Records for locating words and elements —
*-*-*

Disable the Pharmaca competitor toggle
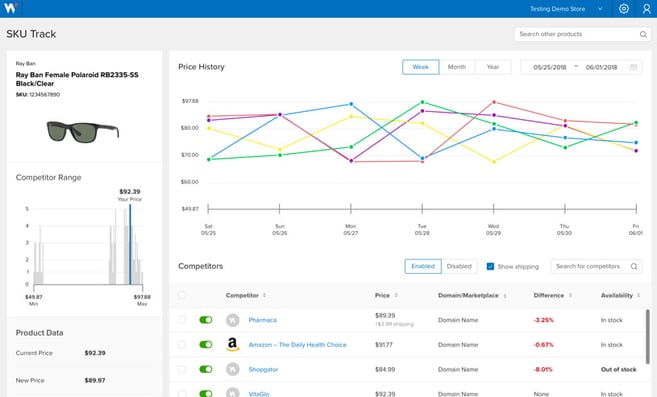The height and width of the screenshot is (397, 657). click(206, 320)
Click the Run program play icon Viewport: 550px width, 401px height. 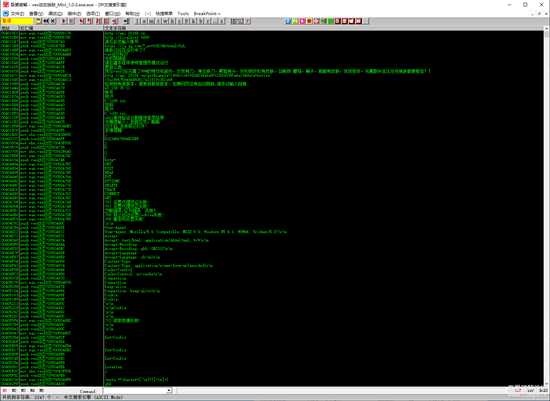(x=64, y=21)
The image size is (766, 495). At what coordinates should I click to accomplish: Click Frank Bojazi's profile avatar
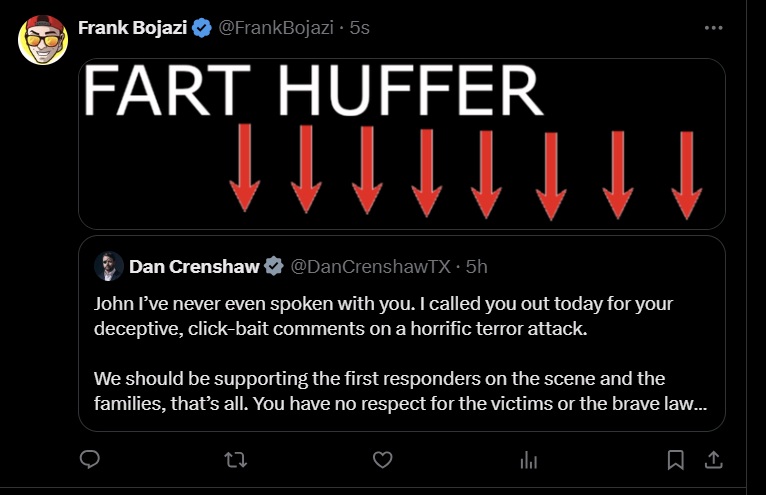[43, 41]
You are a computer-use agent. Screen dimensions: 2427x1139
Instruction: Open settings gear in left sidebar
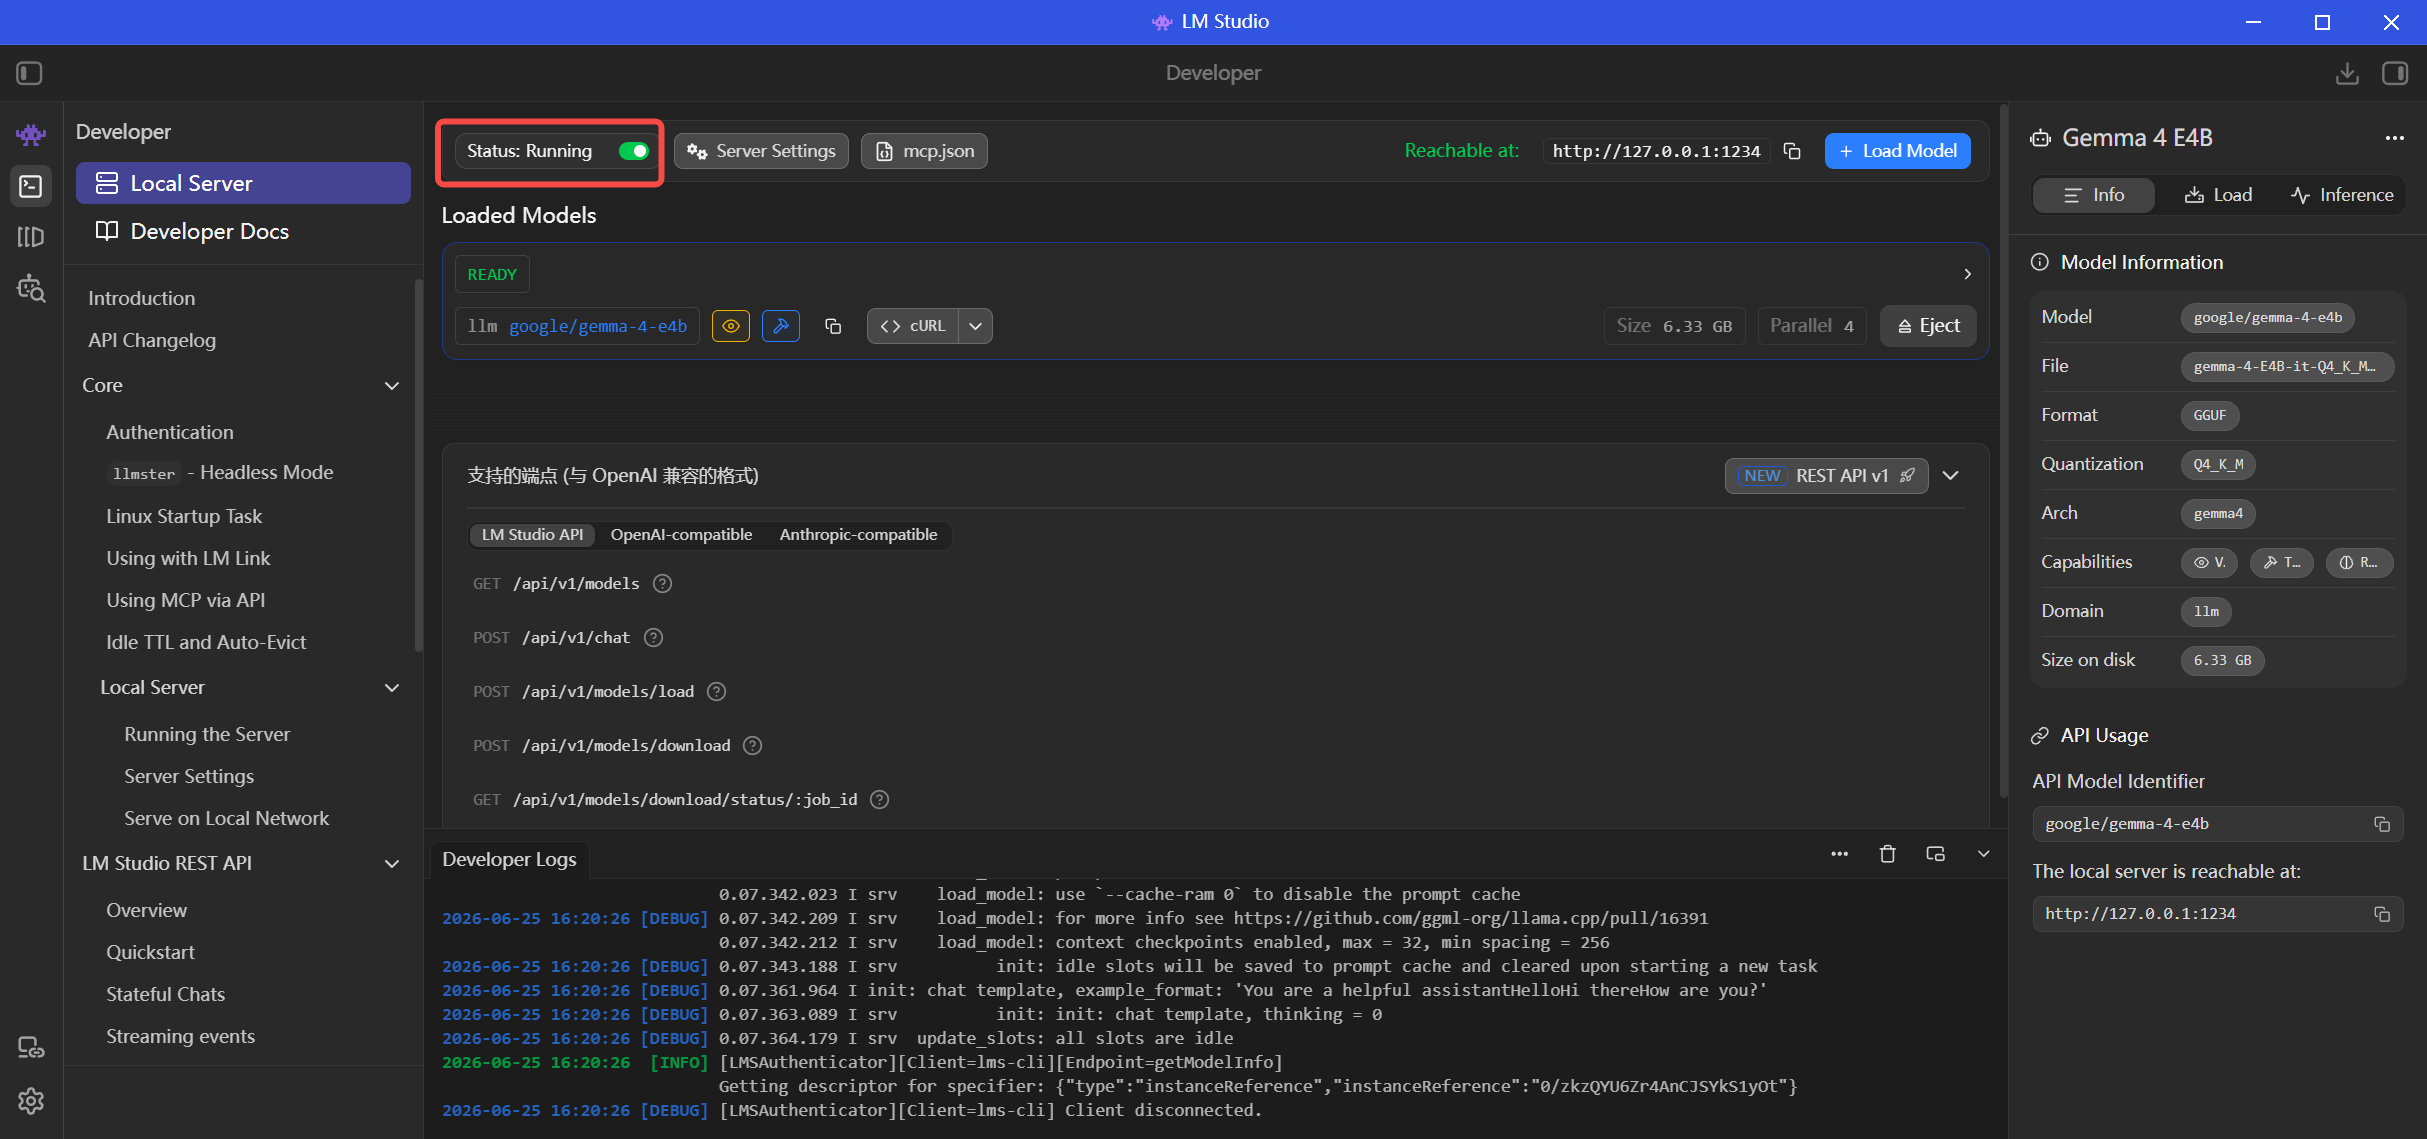[x=31, y=1101]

*-*-*

Exercise goal — Reproduce verbatim everything from the line containing "You are a computer-use" down to the end of the records, including both of those ends. Omit the pictures from your reproduction.

Answer for this exercise —
You are a computer-use agent. Screen dimensions: 2427x1139
Instruction: Open settings gear in left sidebar
[x=31, y=1101]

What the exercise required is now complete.